Matt Miwa was born in North York, Ontario but grew up in Aurora, Ontario, 40 minutes north of Toronto. With his mother’s family living in the United States, Matt grew up surrounded mostly by his Japanese Canadian extended family (his father’s side), getting together annually for every single holiday – New Years, Easter, Mother’s Day, Father’s Day, Thanksgiving and Christmas. Japanese Family get-togethers were a smorgasbord of Japanese mixed with white people food, rice bags eaten alongside turkey and potato salad; salted salmon gobbled alongside pistachio pudding and Cool Whip “green stuff.” These gatherings were loud, boisterous, and graciously and expertly hosted by his family’s matriarchs, Matt’s grandmother Rae, and her two sisters, Etsy and Kazie, who could cackle the house down. Matt’s Issei great-grandparents, two baachans and one geechan, lived into Matt’s mid-twenties, and although their English was poor, he enjoyed (and enjoys) a strong connection to them.
Being half-Japanese, Matt’s ethnicity is subject to much ambiguity and so he has never suffered any outward consequences, positive or negative regarding his heritage. Japanese has been (and still can be) a secret identity for Matt.

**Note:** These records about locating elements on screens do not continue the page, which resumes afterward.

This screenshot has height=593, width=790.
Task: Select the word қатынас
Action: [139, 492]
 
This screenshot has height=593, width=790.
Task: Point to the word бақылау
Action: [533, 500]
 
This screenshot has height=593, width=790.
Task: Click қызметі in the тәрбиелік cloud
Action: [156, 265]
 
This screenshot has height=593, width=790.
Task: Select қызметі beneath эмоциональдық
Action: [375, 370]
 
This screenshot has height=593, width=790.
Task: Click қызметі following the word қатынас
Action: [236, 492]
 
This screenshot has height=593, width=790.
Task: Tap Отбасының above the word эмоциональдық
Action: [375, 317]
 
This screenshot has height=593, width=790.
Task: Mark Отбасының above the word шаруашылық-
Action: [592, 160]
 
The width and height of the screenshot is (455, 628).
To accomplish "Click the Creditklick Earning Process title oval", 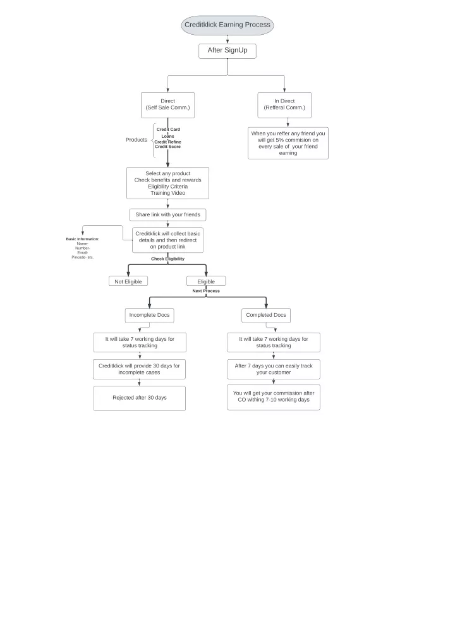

This dynamic changed when Matt met fellow theatre artist Julie Tamiko Manning when they were each cast in A Christmas Carol and Mother Courage at the National Arts Centre’s English Theatre in Ottawa. Julie gently and courageously encouraged Matt to team up with her to confront their Japanese heritage and the legacy of silence surrounding internment that they had grown up with.
Beginning with family, then family friends, and eventually total strangers, Matt and Julie travelled across Canada to interview our country’s Nisei, and to hear their personal histories. After a decade of collaboration, and through the generosity and trust of their Nisei interviewees, Matt and Julie mounted The Tashme Project: The Living Archives, their love letter to Nisei spirit, language and history, again travelling the country to present this play.
Before embarking on this wonderful project, Matt had absolutely no contact with Japanese and Japanese Canadian communities outside his family, but emersion into this history, his heritage and after hanging out with so many Japanese people and Loving it! Matt joined the board of the Ottawa Japanese Community Association in 2014 and now proudly serves as its Vice-President.
Otherwise, Matt is a theatre, performance and video artist based in Ottawa Ontario, where he works to build bridges and collaboration between various cultural communities: Japanese, French and English language, etch. Lastly Matt is a modest tenor 2 in the Coeur gaie d’Ottawa Gay Men’s Chorus.